* _Assigned task_:
Please repeat each line below exactly, with no images in the copy.

[Saved data entries]

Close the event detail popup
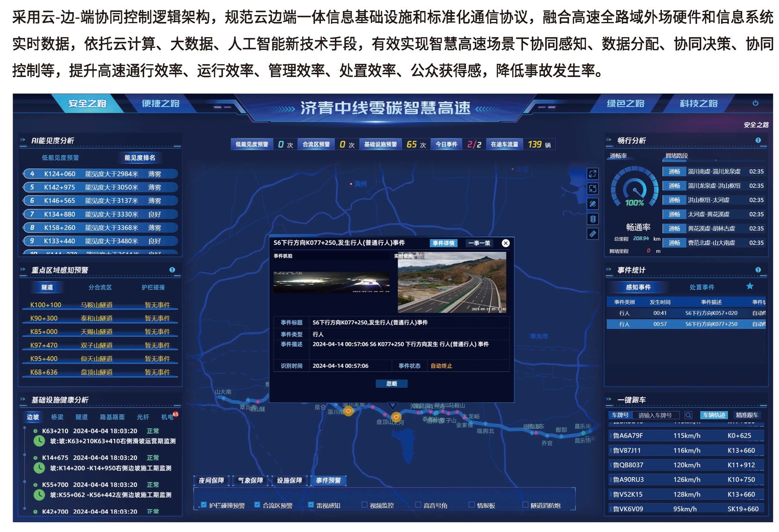Viewport: 779px width, 532px height. 505,243
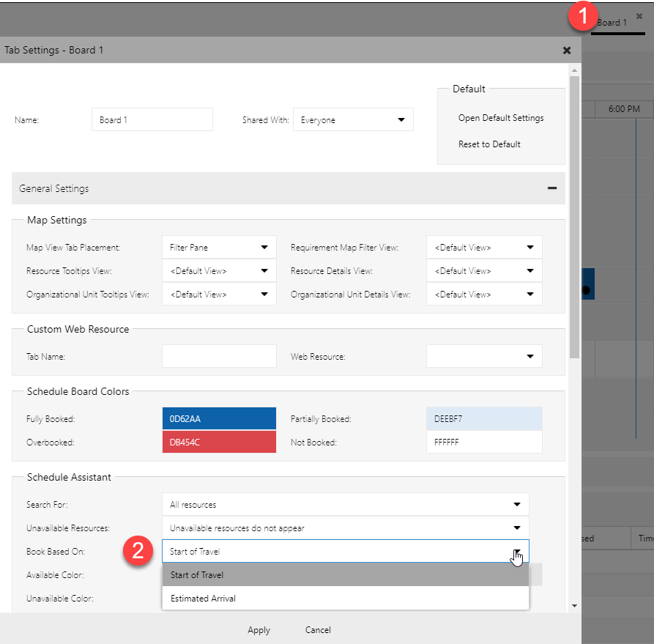Open Resource Tooltips View dropdown
Screen dimensions: 654x644
[x=219, y=271]
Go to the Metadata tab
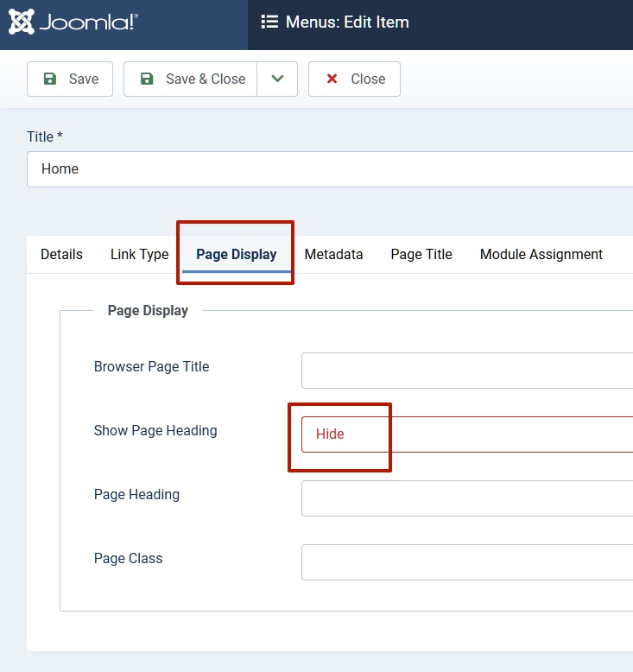This screenshot has width=633, height=672. point(333,254)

* _Written reply_:
Close the event detail popup
Viewport: 779px width, 532px height. 505,243
Open Resource Tooltips View dropdown
Screen dimensions: 654x644
[x=219, y=271]
Go to the Metadata tab
This screenshot has width=633, height=672. point(333,254)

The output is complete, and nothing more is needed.